Richard is a renowned architect and author as well as Professor of Architecture at the Welsh School of Architecture, Cardiff University. As part of the FutureWorld exhibition, he designed and built Radiant House, which was conceived as an inhabitable walled garden with a plywood roof floating on structural glass. He has also designed a wonderfully original Triangular House among other highly creative designs, and is now working on lamps and furniture. His work has been exhibited on several occasions in the Summer Exhibition of the Royal Academy of Arts. Richard’s books include Modernism, winner of the International Book Award of the American Institute of Architects, and what has been described as possibly the finest monograph ever produced about an architect, on the work of Jørn Utzon, architect of Sydney Opera House.

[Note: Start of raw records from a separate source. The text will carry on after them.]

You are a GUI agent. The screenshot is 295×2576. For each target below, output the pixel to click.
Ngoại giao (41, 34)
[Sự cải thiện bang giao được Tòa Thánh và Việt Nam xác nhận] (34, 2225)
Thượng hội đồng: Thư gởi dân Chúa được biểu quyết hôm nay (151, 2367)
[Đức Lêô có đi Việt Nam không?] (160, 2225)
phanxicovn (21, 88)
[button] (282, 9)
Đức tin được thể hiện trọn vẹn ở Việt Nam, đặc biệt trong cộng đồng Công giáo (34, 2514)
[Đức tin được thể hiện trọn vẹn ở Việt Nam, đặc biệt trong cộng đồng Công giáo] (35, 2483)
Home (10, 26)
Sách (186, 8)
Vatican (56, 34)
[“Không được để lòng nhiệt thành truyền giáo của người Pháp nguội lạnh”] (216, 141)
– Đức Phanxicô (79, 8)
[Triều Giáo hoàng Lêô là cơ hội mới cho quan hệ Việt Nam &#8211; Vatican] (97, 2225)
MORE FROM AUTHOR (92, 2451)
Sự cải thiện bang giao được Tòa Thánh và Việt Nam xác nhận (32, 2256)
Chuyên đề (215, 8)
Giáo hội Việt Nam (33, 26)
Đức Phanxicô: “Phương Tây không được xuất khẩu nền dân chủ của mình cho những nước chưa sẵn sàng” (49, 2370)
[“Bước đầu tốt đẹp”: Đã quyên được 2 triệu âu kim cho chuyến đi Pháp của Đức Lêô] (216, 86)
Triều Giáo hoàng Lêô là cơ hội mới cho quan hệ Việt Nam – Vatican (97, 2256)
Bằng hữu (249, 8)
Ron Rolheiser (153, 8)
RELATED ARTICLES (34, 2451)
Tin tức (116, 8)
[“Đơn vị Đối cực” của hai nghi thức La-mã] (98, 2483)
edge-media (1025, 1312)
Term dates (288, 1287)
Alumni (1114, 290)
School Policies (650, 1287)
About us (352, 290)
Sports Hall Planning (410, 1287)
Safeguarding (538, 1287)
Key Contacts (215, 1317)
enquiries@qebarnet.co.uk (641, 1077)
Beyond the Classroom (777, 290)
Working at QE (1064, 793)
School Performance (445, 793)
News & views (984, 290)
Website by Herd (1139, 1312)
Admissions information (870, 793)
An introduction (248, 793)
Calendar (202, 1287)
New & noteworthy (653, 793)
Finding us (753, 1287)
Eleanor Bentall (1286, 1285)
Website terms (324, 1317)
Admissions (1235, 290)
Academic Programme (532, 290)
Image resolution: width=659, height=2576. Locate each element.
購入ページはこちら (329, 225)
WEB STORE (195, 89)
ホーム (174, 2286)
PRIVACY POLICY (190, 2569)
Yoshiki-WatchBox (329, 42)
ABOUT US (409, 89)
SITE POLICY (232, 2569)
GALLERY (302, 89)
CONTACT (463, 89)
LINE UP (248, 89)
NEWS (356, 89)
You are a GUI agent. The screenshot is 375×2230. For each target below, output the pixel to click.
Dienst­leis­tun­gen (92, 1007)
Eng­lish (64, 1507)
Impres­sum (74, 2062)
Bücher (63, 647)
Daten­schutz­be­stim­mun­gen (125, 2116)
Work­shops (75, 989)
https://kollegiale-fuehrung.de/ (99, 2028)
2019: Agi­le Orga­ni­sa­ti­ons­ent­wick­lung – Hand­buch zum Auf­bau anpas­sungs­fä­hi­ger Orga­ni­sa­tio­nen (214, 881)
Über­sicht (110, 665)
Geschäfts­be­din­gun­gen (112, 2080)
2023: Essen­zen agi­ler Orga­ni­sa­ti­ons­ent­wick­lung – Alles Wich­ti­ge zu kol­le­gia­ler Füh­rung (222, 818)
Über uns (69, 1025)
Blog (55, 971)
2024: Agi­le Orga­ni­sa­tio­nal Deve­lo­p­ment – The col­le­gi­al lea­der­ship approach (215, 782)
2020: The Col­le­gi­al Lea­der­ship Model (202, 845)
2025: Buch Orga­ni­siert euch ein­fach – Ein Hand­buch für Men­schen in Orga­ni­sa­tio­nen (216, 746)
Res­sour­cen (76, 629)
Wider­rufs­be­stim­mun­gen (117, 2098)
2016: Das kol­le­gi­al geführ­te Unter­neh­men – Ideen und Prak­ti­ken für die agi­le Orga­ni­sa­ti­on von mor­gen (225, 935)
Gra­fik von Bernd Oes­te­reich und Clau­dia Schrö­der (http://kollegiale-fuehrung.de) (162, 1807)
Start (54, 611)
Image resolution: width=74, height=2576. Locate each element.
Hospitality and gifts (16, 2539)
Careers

His passion for mineral images began when he bought an ammonite that cost more than his scanner: the results were dreadful – and the scanner now used cost rather more than many ammonites – but the results are wonderful. They often demand a great deal of time to produce: preparing the minerals, taking scan after scan, and then digitally removing blemishes left by polishing powder and dust. Only a tiny minority have made it into this online collection. Without his passion, Richard could not possibly have amassed such a large collection of world class images – and you wouldn’t be reading this today.